*** Data to use Section Begins ***

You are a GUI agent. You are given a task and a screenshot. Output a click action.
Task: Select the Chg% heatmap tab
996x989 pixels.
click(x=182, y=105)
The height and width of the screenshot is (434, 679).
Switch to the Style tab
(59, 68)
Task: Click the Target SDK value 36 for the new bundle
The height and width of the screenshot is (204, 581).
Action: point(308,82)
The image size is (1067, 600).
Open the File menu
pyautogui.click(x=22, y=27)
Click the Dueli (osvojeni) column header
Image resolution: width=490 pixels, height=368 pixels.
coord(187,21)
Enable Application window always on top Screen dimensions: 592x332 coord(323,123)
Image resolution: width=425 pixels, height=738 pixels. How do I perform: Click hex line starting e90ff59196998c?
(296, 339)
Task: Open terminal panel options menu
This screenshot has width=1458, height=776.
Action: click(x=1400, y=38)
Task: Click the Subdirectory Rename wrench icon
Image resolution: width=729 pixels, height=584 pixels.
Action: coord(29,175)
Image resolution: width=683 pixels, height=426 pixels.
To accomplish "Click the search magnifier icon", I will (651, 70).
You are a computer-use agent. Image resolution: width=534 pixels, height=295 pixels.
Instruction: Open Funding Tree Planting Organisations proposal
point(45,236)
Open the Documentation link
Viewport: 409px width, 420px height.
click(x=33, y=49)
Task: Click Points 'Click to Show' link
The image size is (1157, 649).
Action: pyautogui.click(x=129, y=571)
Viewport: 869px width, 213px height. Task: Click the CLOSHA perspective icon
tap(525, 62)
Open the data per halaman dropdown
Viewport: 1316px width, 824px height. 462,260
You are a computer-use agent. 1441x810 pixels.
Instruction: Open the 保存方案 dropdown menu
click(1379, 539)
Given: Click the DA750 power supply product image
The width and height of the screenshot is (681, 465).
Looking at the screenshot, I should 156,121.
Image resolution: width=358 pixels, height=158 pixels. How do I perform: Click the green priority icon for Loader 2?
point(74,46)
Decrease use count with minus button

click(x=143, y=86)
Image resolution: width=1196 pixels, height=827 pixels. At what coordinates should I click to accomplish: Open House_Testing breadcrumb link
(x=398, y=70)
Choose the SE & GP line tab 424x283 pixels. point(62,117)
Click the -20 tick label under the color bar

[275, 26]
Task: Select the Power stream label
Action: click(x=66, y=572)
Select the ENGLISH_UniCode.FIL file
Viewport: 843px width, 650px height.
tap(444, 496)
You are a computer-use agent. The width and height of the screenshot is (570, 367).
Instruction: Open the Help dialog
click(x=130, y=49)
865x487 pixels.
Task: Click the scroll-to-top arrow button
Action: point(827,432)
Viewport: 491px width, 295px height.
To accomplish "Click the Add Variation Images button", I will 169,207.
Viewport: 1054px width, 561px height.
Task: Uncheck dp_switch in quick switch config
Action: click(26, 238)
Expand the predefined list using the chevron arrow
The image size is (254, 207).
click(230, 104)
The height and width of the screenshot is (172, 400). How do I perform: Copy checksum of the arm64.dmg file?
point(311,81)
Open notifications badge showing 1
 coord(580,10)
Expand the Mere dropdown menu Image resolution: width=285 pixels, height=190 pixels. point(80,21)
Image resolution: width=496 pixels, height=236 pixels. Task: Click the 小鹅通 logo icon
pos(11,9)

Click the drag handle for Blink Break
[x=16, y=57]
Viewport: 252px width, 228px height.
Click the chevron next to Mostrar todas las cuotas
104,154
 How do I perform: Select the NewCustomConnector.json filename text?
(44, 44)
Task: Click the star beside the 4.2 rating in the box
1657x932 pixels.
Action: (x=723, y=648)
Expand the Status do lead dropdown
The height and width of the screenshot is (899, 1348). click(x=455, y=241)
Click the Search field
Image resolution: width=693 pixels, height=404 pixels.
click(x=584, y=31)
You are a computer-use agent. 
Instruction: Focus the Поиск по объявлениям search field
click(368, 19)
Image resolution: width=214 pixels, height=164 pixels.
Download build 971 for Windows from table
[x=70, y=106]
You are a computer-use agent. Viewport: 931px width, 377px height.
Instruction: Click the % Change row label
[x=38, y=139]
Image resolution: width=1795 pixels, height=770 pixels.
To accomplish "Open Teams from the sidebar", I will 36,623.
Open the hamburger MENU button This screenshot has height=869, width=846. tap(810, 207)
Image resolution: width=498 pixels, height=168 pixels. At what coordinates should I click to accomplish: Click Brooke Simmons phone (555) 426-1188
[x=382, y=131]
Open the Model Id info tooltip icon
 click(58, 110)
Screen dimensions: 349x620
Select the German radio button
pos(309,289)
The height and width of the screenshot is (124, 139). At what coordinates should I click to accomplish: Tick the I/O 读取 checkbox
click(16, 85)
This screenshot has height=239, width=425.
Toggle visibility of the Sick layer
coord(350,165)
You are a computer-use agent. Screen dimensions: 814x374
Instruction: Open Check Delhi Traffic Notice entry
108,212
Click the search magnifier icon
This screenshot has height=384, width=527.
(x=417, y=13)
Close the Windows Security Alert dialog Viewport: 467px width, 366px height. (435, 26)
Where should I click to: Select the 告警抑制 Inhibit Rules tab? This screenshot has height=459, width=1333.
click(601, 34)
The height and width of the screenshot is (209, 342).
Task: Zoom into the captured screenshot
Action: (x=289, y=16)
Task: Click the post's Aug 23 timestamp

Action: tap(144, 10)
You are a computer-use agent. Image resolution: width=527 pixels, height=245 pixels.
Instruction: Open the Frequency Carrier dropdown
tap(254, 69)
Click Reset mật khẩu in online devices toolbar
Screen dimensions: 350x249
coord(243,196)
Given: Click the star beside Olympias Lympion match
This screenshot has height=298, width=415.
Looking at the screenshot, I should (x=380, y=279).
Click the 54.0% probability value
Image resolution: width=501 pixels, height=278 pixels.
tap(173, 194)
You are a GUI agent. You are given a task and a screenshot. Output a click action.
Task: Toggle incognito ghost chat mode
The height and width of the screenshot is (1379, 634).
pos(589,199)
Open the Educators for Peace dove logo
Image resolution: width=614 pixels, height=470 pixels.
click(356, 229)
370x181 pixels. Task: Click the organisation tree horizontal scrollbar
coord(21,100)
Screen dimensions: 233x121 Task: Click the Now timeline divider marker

*** Data to use Section Ends ***

◆ Assignment: Extract from the records above the lines from the one containing "Image resolution: width=1795" to the one containing "Open the hamburger", both lines included, exactly as they appear and with nothing else.

◆ Answer box:
Image resolution: width=1795 pixels, height=770 pixels.
To accomplish "Open Teams from the sidebar", I will 36,623.
Open the hamburger MENU button This screenshot has height=869, width=846. tap(810, 207)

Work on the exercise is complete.